Contrast studies provide information on the site and extent of obstruction, particularly partial obstructions, and can evaluate problems with motility. Barium, while it gives good definition, can cause problems with impaction because it is often not absorbed. Hyperosmolar water-soluble contrast mediums, such as Gastrografin, are safe and have a therapeutic role in that they are a predictive test for non-operative resolution of adhesive small-bowel obstruction with a pooled sensitivity of 97% and specificity of 96%.¹⁵⁸ This review also indicated contrast did not reduce the need for surgical intervention but it did reduce hospital stay compared with placebo.

Integrative and supportive therapies

Management of bowel obstruction is primarily aimed toward the relief of symptoms and this does vary according to the presence of a partial or complete obstruction.¹⁵⁹

Feeding and Hydration

In the majority of situations, good pharmacologic management precludes the need for intravenous hydration and total parenteral nutrition as the child can satisfy their appetite and thirst with sensible oral intake.

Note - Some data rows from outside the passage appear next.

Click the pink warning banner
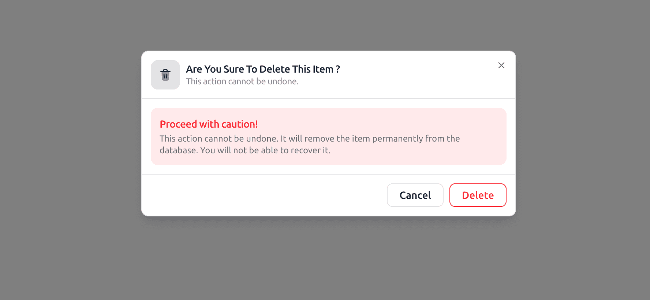650x300 pixels. pyautogui.click(x=328, y=136)
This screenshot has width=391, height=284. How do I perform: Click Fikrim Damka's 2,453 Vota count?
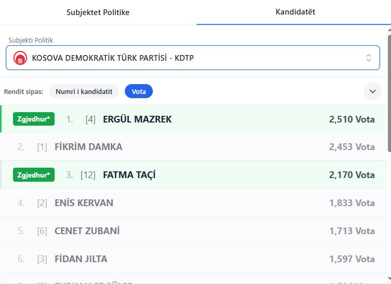[351, 147]
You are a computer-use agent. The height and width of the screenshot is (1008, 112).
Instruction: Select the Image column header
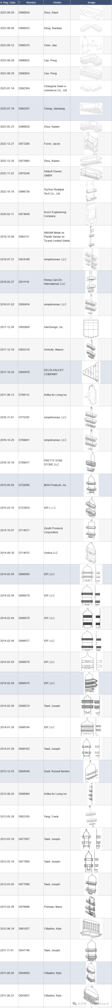pyautogui.click(x=91, y=2)

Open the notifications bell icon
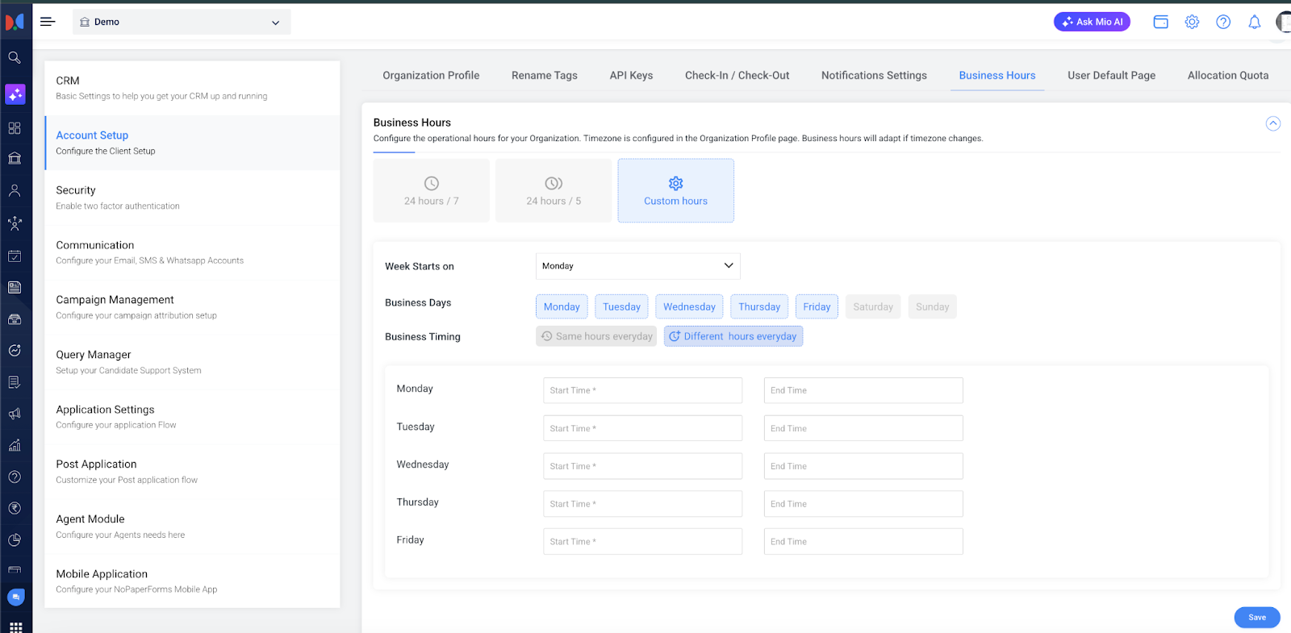pos(1254,23)
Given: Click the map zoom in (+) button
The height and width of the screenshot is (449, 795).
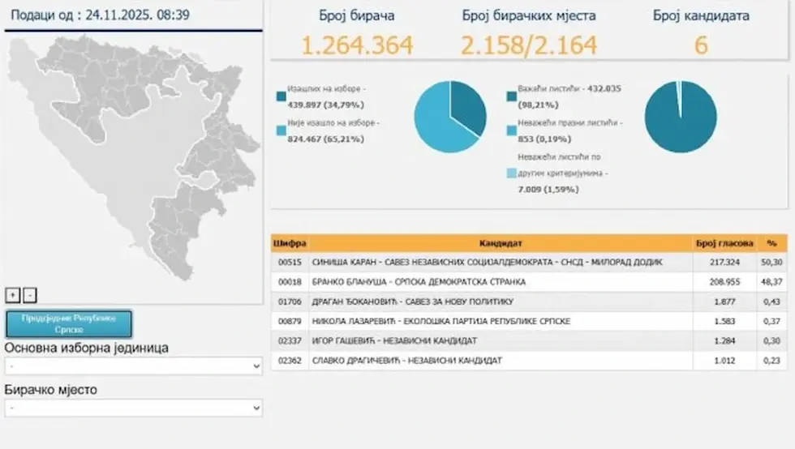Looking at the screenshot, I should (13, 295).
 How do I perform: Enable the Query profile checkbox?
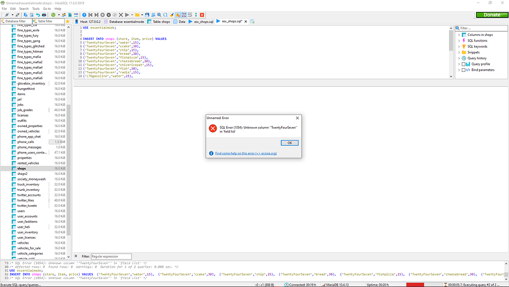pyautogui.click(x=463, y=64)
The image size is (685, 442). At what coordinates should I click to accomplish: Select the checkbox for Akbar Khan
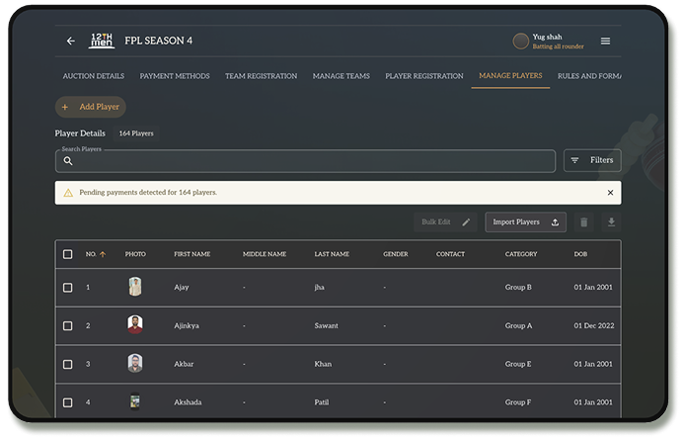[68, 364]
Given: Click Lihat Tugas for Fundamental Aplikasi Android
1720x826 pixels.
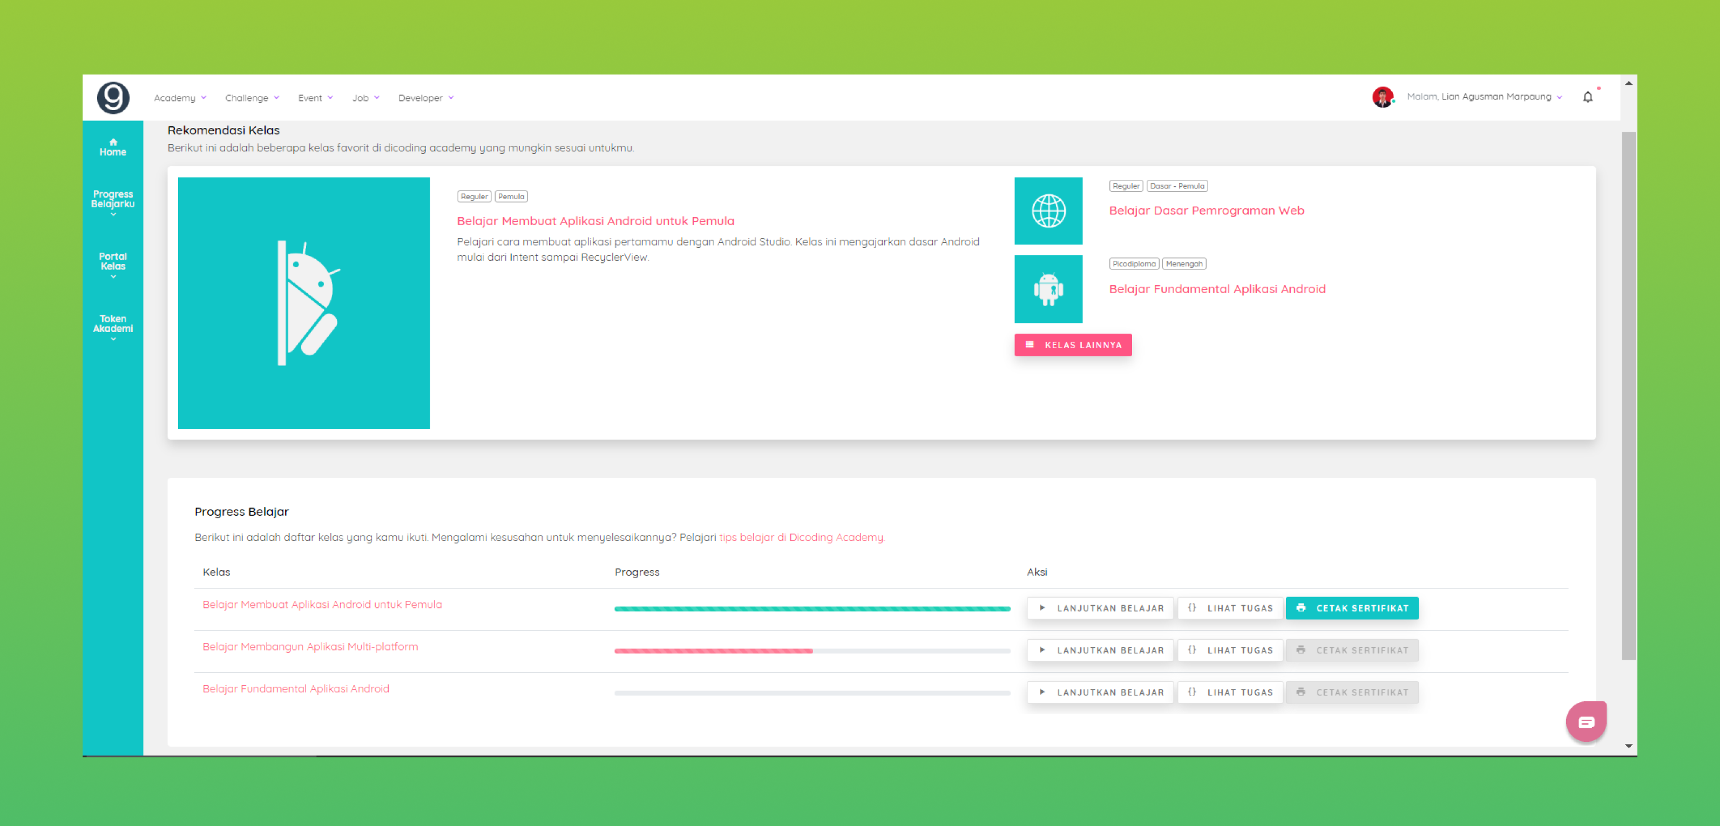Looking at the screenshot, I should pyautogui.click(x=1230, y=692).
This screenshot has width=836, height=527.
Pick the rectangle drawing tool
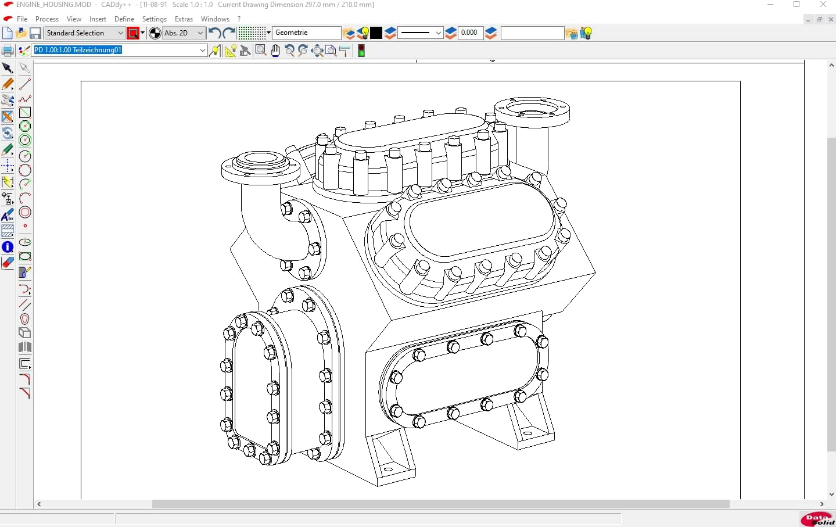pos(25,112)
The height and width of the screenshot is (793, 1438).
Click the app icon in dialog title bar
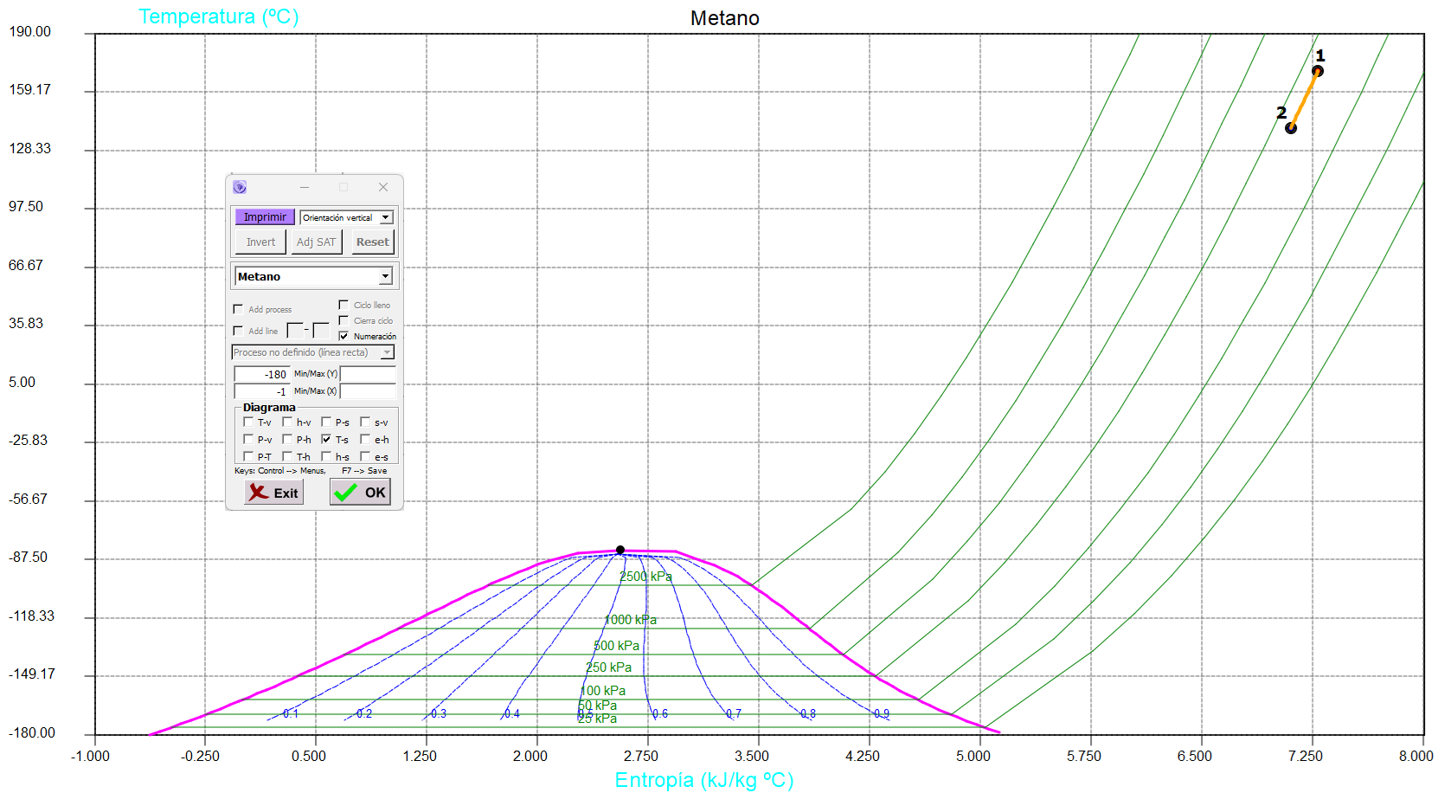click(240, 187)
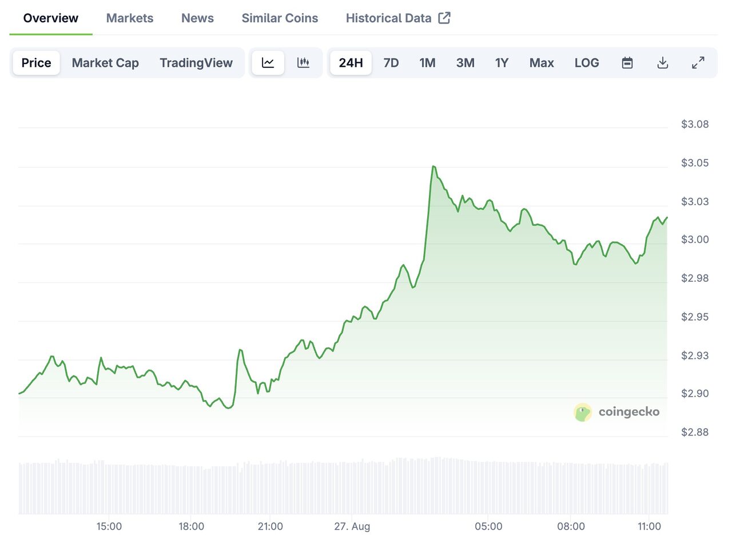Set time range to 1Y
Image resolution: width=732 pixels, height=548 pixels.
pos(502,63)
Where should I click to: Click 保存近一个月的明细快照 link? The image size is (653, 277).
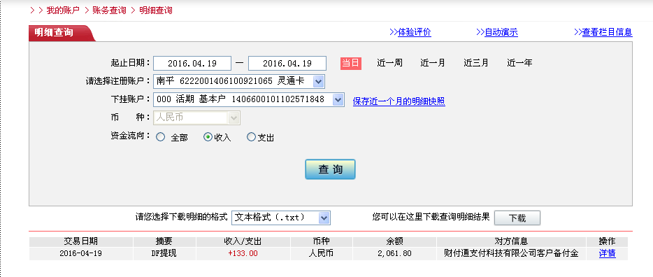point(399,101)
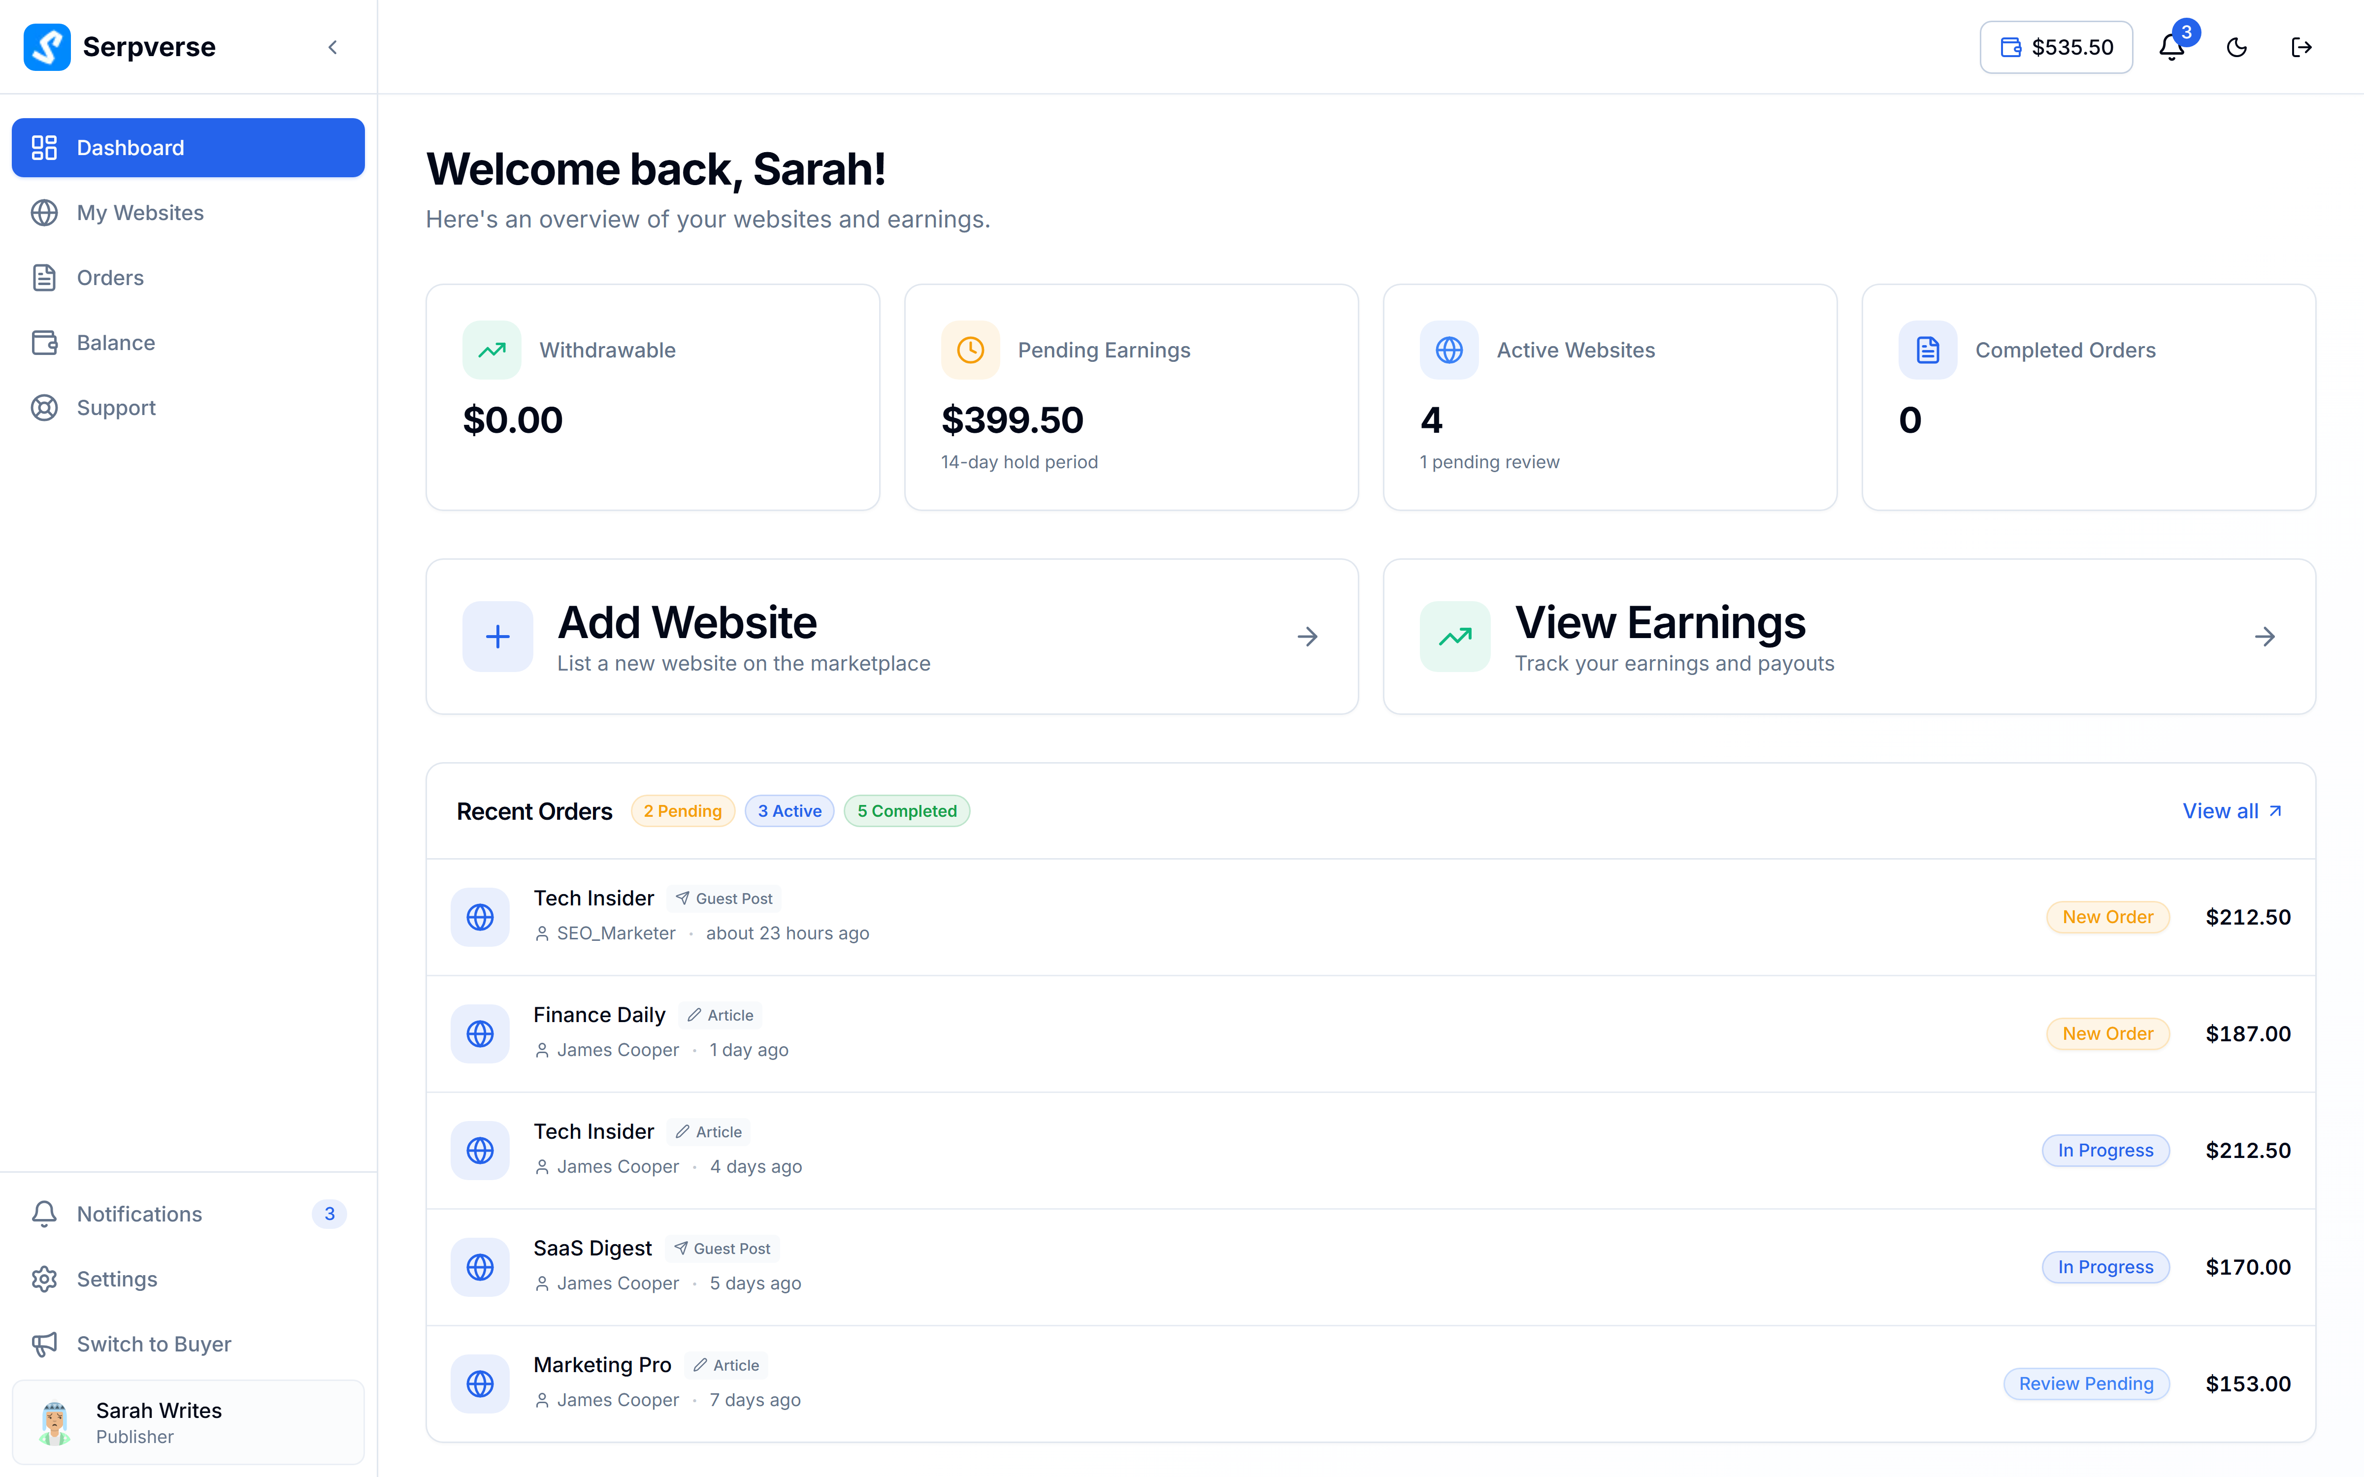The image size is (2364, 1477).
Task: Filter orders by Pending status badge
Action: pos(682,811)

Oral feeding can continue in cases of partial and intermittent obstruction by using small, frequent meals of a low-residue, low-fiber diet. Complete and continuous obstructions do not exclude oral intake with a trial of occasional, small snacks and sips allowable.

Xerostomia may be especially troublesome as the medications used to manage pain, nausea and vomiting can be associated with this symptom.